When an artist wants to draws a picture then he/she always draw the replica of that object. Say, a replica of the great Taj-Mahal of Agra (India) or statue of Liberty and so on. He/She fix the drawing paper on the table. Fixes the distance between paper and his/her eye-site. Then he/she takes all required measurements of the object (Taj-Mahal/Statue of Liberty) on pencil by holding it between his/her eye-site and the object by locating the bottom of an object at the lower side of the pencil and the tip of an object at the tip of the pencil. Using these distances on the pencil he/she fixes the height, width and all other dimensions of an object on the drawing paper. Here, using the properties of similarities in a right-angled triangle, an artist or an architecture

can able to draw the exact replica of an object in the smaller size. He/she holds the tip of the pencil adjusting with the tip of the object and fixes the bottom of the object at the lower part of the pencil to fix the height of an object. In the adjacent figure, an artist/architecture observes an object BC from point A and marking its height as MN on the pencil. Here ABC is the right-angled triangle with AB as the base, BC as the height and AC as hypotenuses. Here the line segments BC and MN are in proportion with AB and AM.

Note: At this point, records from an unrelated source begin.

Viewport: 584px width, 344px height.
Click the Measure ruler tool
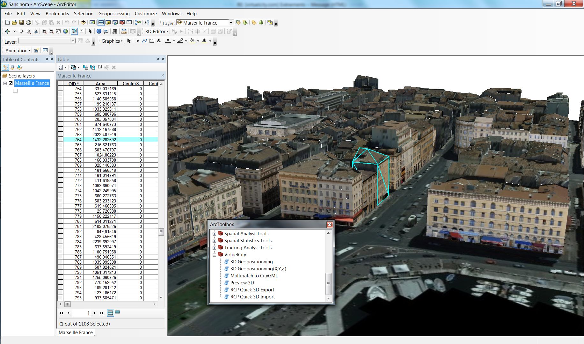pyautogui.click(x=124, y=31)
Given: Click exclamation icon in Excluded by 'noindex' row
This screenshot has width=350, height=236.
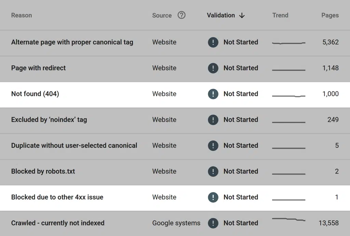Looking at the screenshot, I should click(213, 120).
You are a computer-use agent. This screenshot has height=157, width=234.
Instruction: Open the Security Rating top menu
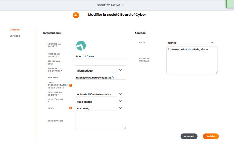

Mathematically, we can say that [BC/AB] = [MN/AM] .

Now let us study something about the right-angled triangle. In the adjacent figure triangle, ABC is the right-angled triangle. < ABC is right-angled, so the side opposite to right angle is known as the hypotenuse. Considering < A is our angle of the right angled triangle, then side AB is known as side adjacent to angle A and the side BC is the side opposite to angle A.

Note: There two types of the concepts of trigonometry. We will consider the first concept as a lower level concept of trigonometry and the other one as the higher level trigonometry. In lower level trigonometry we will study the trigonometric ratios of only the acute angles of the right angled triangle. Where as in higher level trigonometry, we will study the trigonometric ratios for any angle. Now let us start with lower level trigonometry.

Now, let us start our study about trigonometry. For any right angled triangle, there are three sides. Let us write down all possible ratios of the lengths of the triangle.

1) BC/AC

2) AB/AC

3) BC/AB

4) AC/BC

5) AC/AB

6) AB/BC

There are only 6 possible ratios which can be defined from triangle ABC. Considering these 6 ratios, we can develop entire trigonometry. Trigonometric ratios can be defined for certain angle of the right-angled triangle. Let us understand the words "Side opposite to an angle" or "Side adjacent to an angle". See above diagram carefully. In the above diagram, we consider angle A as our angle of right-angled triangle ABC. Side AB is the adjacent to angle A and in the same way side BC is the side opposite to the angle A. We will write above six ratios considering angle A once again using the words "Side opposite to an angle" , "Side adjacent to an angle" and "hypotenuse". We will names these ratios in the trigonometric forms.

1) BC/AC side opposite to A / hypotenuse (sin A)

2) AB/AC side adjacent to A / hypotenuse (cos A)

3) BC/AB side opposite to A / side adjacent to A (tan A)

4) AC/BC hypotenuse / side opposite to A (csc A)

5) AC/AB hypotenuse / side adjacent to A (sec A)

6) AB/BC side adjacent to A / side opposite to A (cot A)

Details of trigonometric ratios:

1) sin A ------ sine of angle A

2) cos A ------ co-sine of angle A

3) tan A ------ tangent of angle A

4) csc A ------ co-secant of angle A (generally written as cosec A)

5) sec A ------ secant of angle A

6) cot A ------ co-tangent of angle A

Now we will define all six trigonometric ratios as follows:

1) sin A = BC/AC = opposite / hypotenuse

2) cos A = AB/AC = adjacent / hypotenuse

3) tan A = BC/AB = opposite / adjacent

4) csc A = AC/BC = hypotenuse / opposite

5) sec A = AC/AB = hypotenuse / adjacent

6) cot A = AB/BC = adjacent / opposite

Now study all basic concepts of trigonometry as discussed above and do at least two experiments as stated bellow.

1) Define all trigonometric ratios for an angle C of above triangle ABC .

2) Observe the adjacent figure and write down all the trigonometric ratios.